-------- Data in this exercise --------
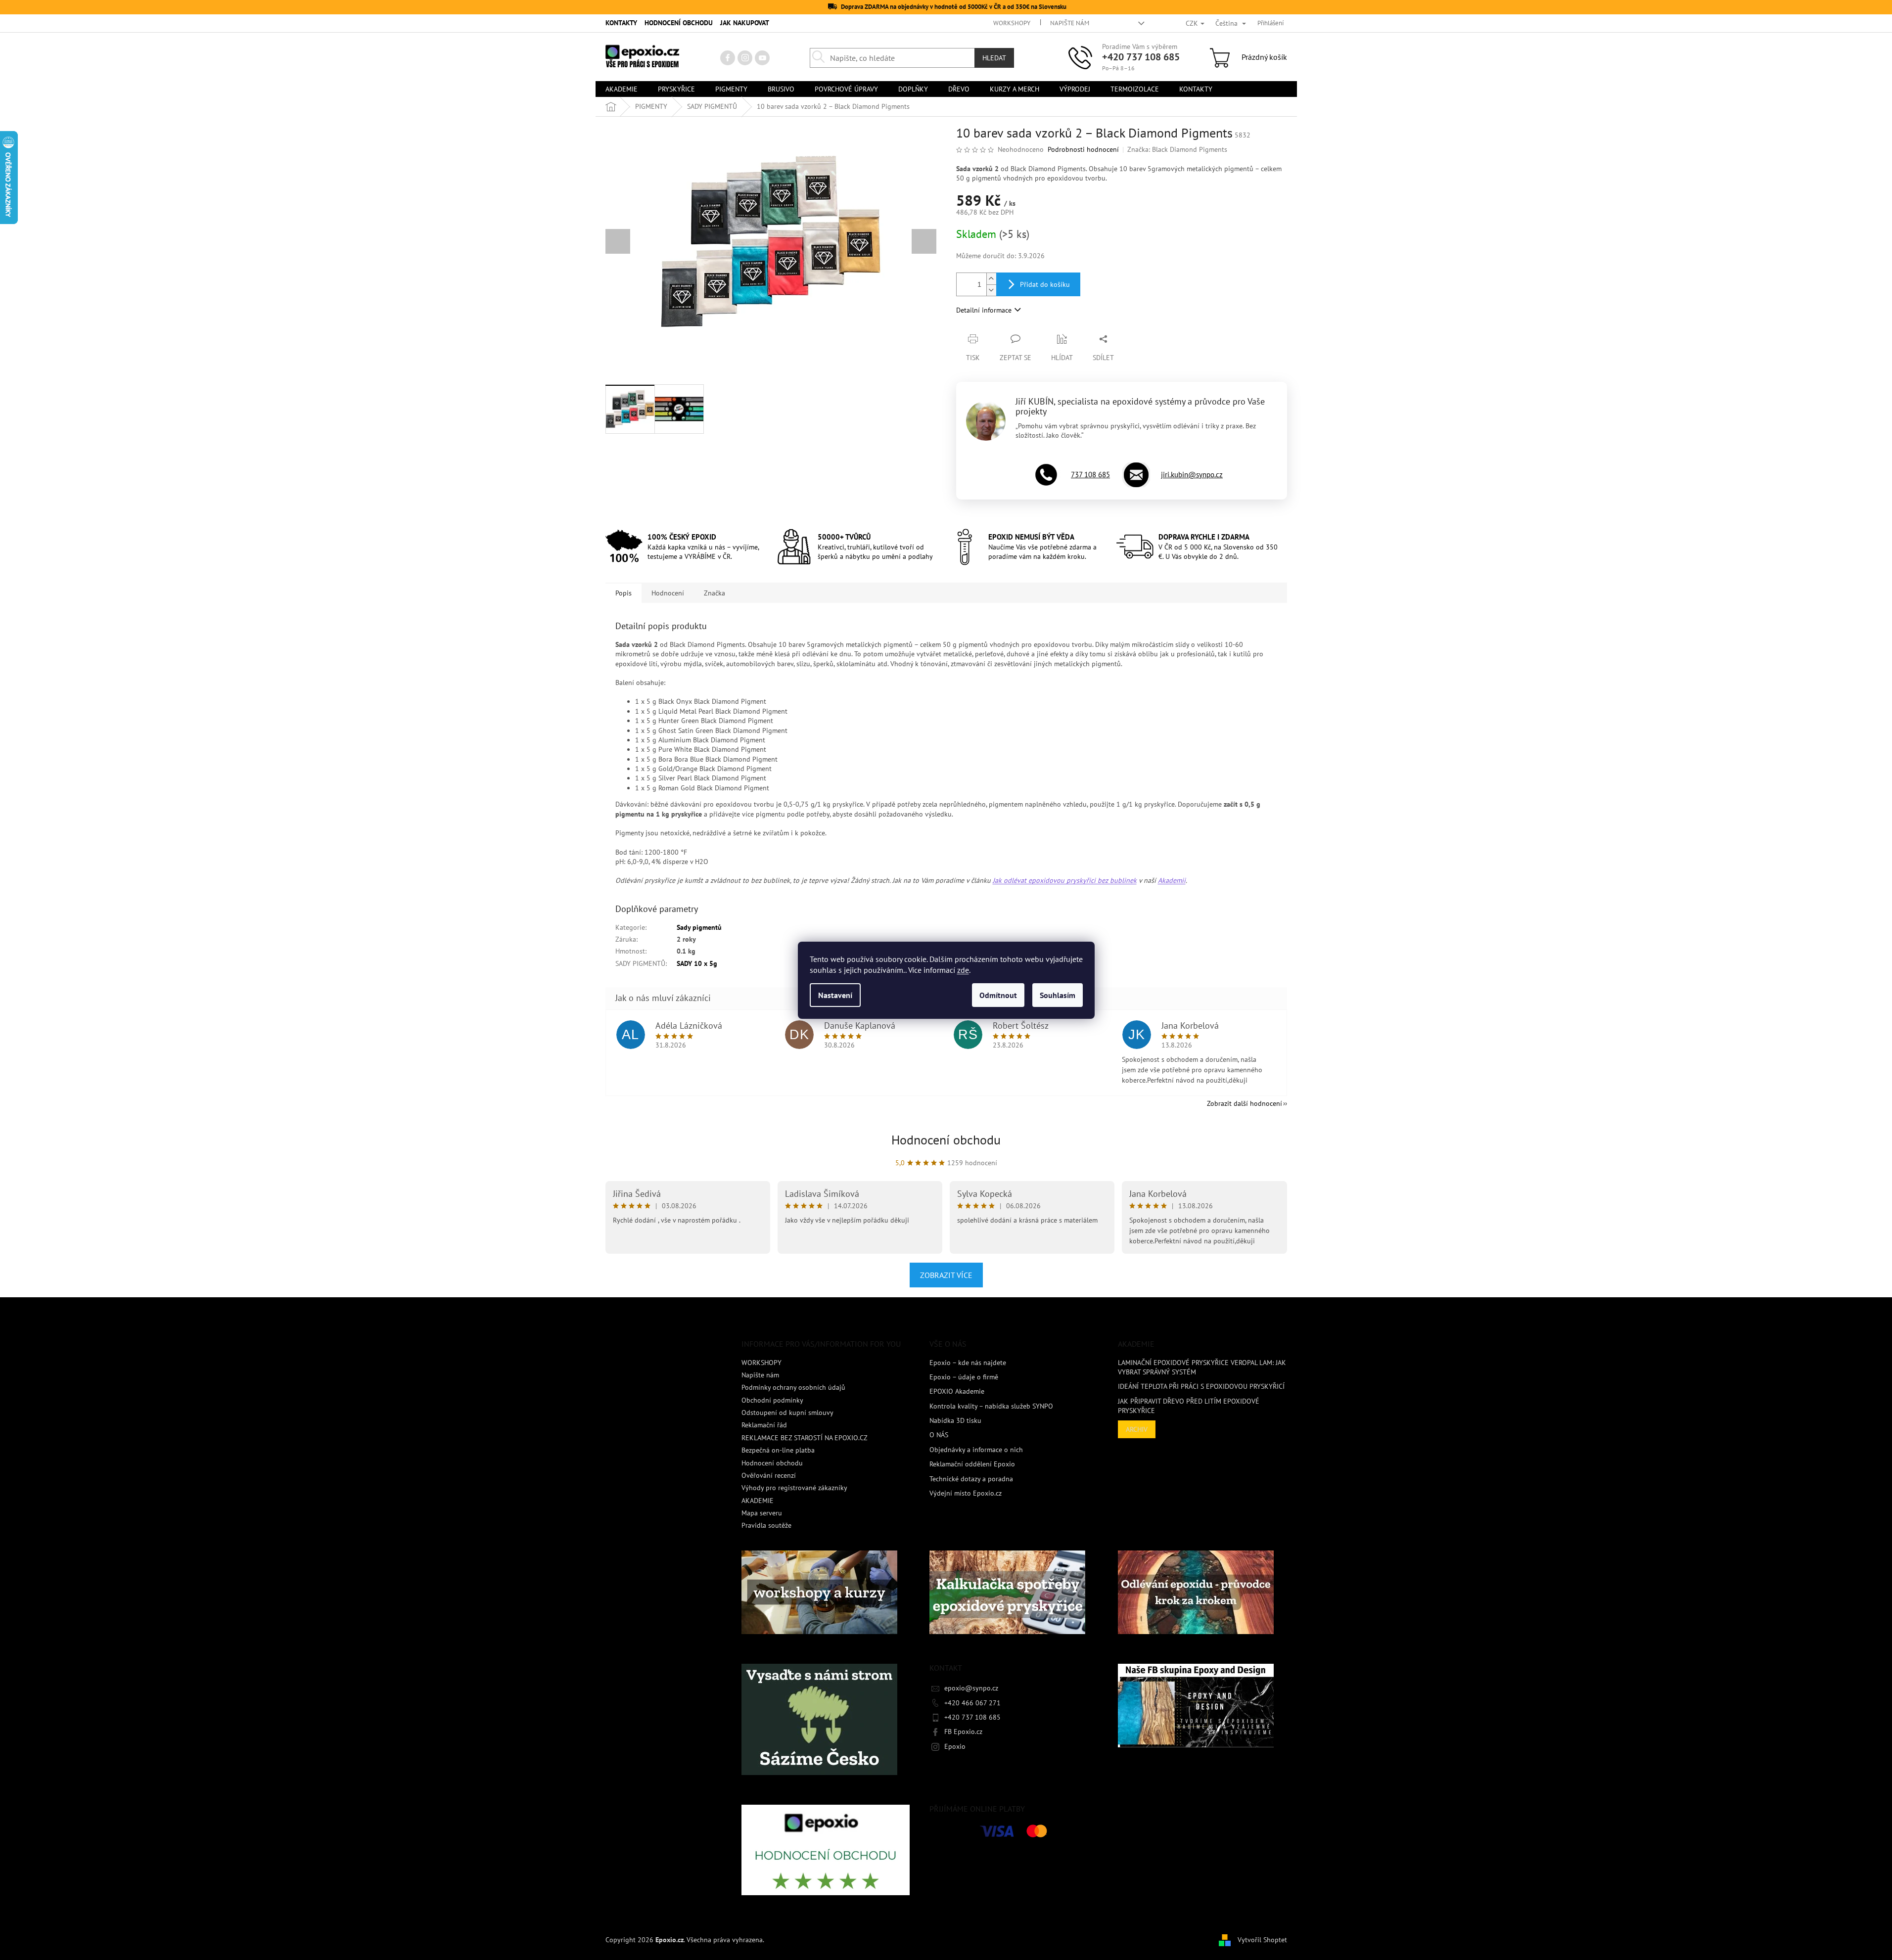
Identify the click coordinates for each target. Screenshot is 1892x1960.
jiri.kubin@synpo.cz (1192, 474)
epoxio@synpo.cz (971, 1688)
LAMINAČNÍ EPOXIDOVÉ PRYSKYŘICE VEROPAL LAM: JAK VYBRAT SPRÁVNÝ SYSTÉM (1202, 1367)
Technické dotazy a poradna (971, 1478)
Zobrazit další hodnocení (1244, 1103)
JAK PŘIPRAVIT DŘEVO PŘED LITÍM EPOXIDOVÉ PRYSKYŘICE (1188, 1406)
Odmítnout (998, 995)
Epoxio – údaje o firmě (963, 1376)
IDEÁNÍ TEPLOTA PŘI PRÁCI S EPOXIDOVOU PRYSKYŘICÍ (1201, 1386)
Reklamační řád (764, 1424)
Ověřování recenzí (768, 1475)
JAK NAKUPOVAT (744, 22)
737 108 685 (1090, 474)
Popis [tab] (623, 593)
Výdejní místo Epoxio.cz (965, 1493)
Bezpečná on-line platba (778, 1450)
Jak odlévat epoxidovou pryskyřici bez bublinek (1065, 880)
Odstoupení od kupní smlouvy (787, 1412)
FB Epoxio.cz (963, 1731)
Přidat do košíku (1045, 284)
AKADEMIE (757, 1500)
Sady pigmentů (699, 927)
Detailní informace (984, 310)
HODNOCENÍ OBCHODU (679, 22)
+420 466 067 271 (972, 1702)
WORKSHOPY (1011, 23)
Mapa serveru (761, 1512)
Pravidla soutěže (766, 1525)
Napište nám (1069, 23)
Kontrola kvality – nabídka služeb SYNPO (991, 1406)
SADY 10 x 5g (697, 963)
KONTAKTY (621, 22)
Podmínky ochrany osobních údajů (793, 1387)
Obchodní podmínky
--------
**Task to complete**
Each of the lines from the one holding "Reklamační řád (764, 1424)" through the final line of the entries is to be set down exactly, and no others.

**Answer section**
Reklamační řád (764, 1424)
Ověřování recenzí (768, 1475)
JAK NAKUPOVAT (744, 22)
737 108 685 (1090, 474)
Popis [tab] (623, 593)
Výdejní místo Epoxio.cz (965, 1493)
Bezpečná on-line platba (778, 1450)
Jak odlévat epoxidovou pryskyřici bez bublinek (1065, 880)
Odstoupení od kupní smlouvy (787, 1412)
FB Epoxio.cz (963, 1731)
Přidat do košíku (1045, 284)
AKADEMIE (757, 1500)
Sady pigmentů (699, 927)
Detailní informace (984, 310)
HODNOCENÍ OBCHODU (679, 22)
+420 466 067 271 (972, 1702)
WORKSHOPY (1011, 23)
Mapa serveru (761, 1512)
Pravidla soutěže (766, 1525)
Napište nám (1069, 23)
Kontrola kvality – nabídka služeb SYNPO (991, 1406)
SADY 10 x 5g (697, 963)
KONTAKTY (621, 22)
Podmínky ochrany osobních údajů (793, 1387)
Obchodní podmínky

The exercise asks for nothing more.